The letters were sent by Kenneth Green, a visiting scholar at AEI,
who confirmed that the organisation had approached scientists,
economists and policy analysts to write articles for an independent
review that would highlight the strengths and weaknesses of the IPCC
report.
"Right now, the whole debate is polarised," he said. "One group says
that anyone with any doubts whatsoever are deniers and the other
group is saying that anyone who wants to take action is alarmist. We
don't think that approach has a lot of utility for intelligent policy."
One American scientist turned down the offer, citing fears that the
report could easily be misused for political gain. "You wouldn't
know if some of the other authors might say nothing's going to
happen, that we should ignore it, or that it's not our fault," said
Steve Schroeder, a professor at Texas A&M university.
The contents of the IPCC report have been an open secret since the
Bush administration posted its draft copy on the internet in April.
It says there is a 90% chance that human activity is warming the
planet, and that global average temperatures will rise by another
1.5 to 5.8C this century, depending on emissions.
Lord Rees of Ludlow, the president of the Royal Society, Britain's
most prestigious scientific institute, said: "The IPCC is the
world's leading authority on climate change and its latest report
will provide a comprehensive picture of the latest scientific
understanding on the issue. It is expected to stress, more
convincingly than ever before, that our planet is already warming
due to human actions, and that 'business as usual' would lead to
unacceptable risks, underscoring the urgent need for concerted
international action to reduce the worst impacts of climate change.
However, yet again, there will be a vocal minority with their own
agendas who will try to suggest otherwise."
Ben Stewart of Greenpeace said: "The AEI is more than just a
thinktank, it functions as the Bush administration's intellectual
Cosa Nostra. They are White House surrogates in the last throes of
their campaign of climate change denial.
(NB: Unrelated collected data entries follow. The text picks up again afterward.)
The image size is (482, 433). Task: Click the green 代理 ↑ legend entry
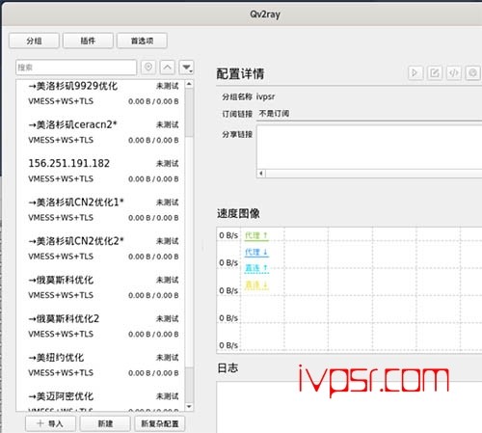click(x=256, y=235)
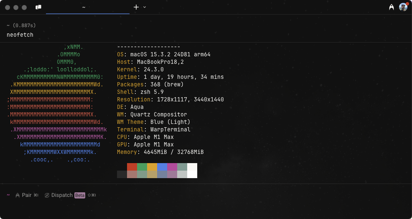412x219 pixels.
Task: Click the magenta color swatch in palette
Action: pos(172,167)
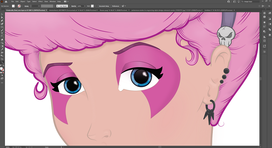Click the Preferences button
This screenshot has height=148, width=272.
(115, 6)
They lost on the science;
they lost on the moral case for action. All they've got left is a
suitcase full of cash."
On Monday, another Exxon-funded organisation based in Canada will
launch a review in London which casts doubt on the IPCC report.
Among its authors are Tad Murty, a former scientist who believes
human activity makes no contribution to global warming. Confirmed
VIPs attending include Nigel Lawson and David Bellamy, who believes
there is no link between burning fossil fuels and global warming.